The default configurations for both WordPress and MovableType contain the phrase
rel="nofollow" in the commenters’ links. That phrase “hides” links from search engines like Google and Yahoo!, and as a result, your 5000 comments across the blogosphere aren’t doing a damn thing for your site’s rankings or overall SEO. Unless, of course, you could somehow coerce all those people into removing the
rel="nofollow" tag from their templates…
Now, if we take a step back for a minute and remember what The Indie Virus is about, then this should all start to make a heck of a lotta sense:
To bring exposure to lesser known blogs (especially those outside of Technorati’s top 100)
Well, how do we do that? We link the bejeezuz out of one another by passing around the Indie Virus like a doobie at Woodstock, and as a concomitant bit of goodness, we do whatever we can to help out our collective status in the search engine rankings. Page rank and linkage are two HUGE components of power in the blogosphere, and now we have the ability to significantly affect both.
Alright, so back to the WordPress DoFollow plugin, which removes the
rel="nofollow" tag from your comments. By removing that tag, you are basically giving your commenters some “Google juice” just by virtue of their contribution to your site – a fair deal by anyone’s estimation, much less my own.
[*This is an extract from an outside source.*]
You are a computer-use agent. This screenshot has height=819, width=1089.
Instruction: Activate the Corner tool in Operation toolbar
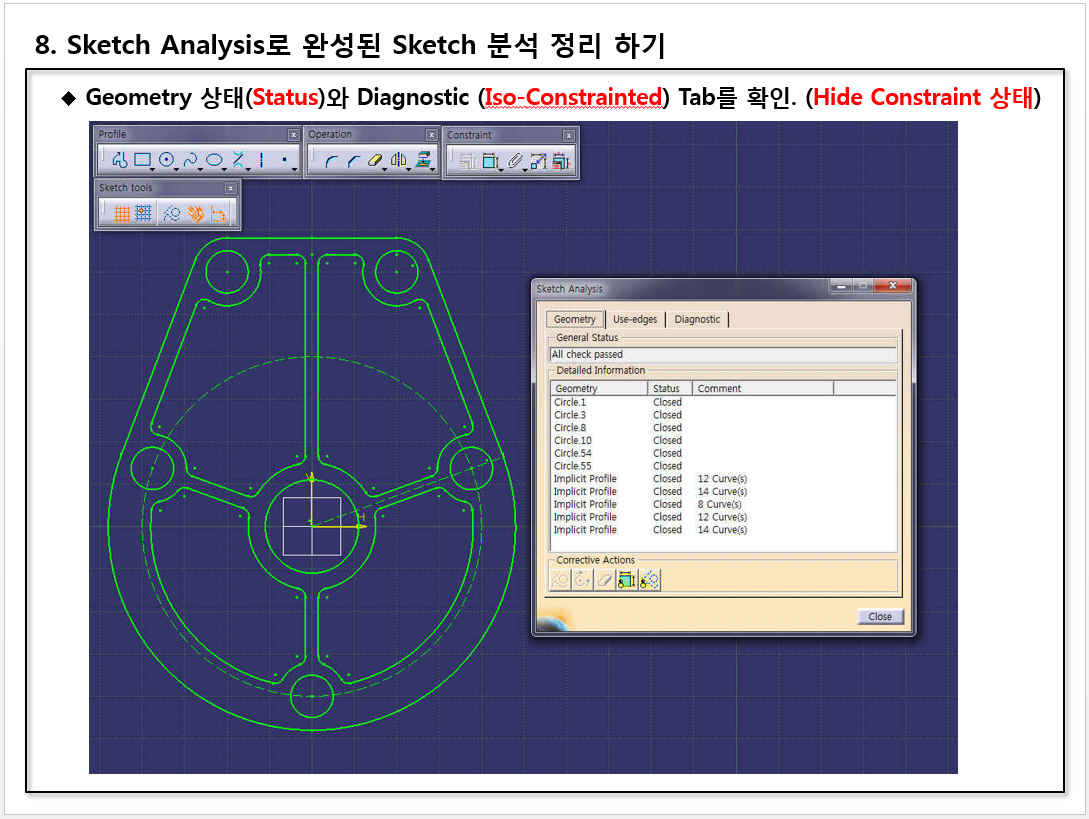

Nofollows began out of necessity for fighting off spam. Obviously, if phishers and spammers knew that they could kick SEO butt just by commenting relentlessly, they’d have half of India plugging away on every blog from here to cyber-Tahiti. I realize the potential negative here, and I understand perfectly that it would probably be bad for the blogosphere if everyone turned off their nofollows. Then again, I’m not really asking everyone to do it…
I’m just asking you. :)
This weekend, I’m going to remove the nofollows from my comment links, and that way you’ll get the Google juice you deserve when you visit my site. I’m sure I’ll have to fight off some spam here and there, but screw it – the ends justify the means. You should do it, too. It’ll be the first big tangible to come out of the Indie Virus. Think of it as burning your bra, weblog style.
If you have WordPress, just go and download the DoFollow plugin.
If you have MovableType, you’ll have to pull up your “Individual Archive Template” and manually remove the tag
rel="nofollow" from the comments portion of that template.
Ah, and if you toss your nofollows into the circular file, send a trackback to this post and let the world know that you’ve done so!
Oh yeah, I made a boo boo
So yeah, when I changed my design, I also changed my file structure from HTML to PHP. Oops. That little number screwed up a lot of the inbound links to the introductory post of The Indie Virus. If you can change your links from
___post_name_here___.php, that’d be huge, but if not – no worries. I’ll add a link at the top of all affected posts to direct people to the new files.
Happy linking! Ya gotta love where this is goin!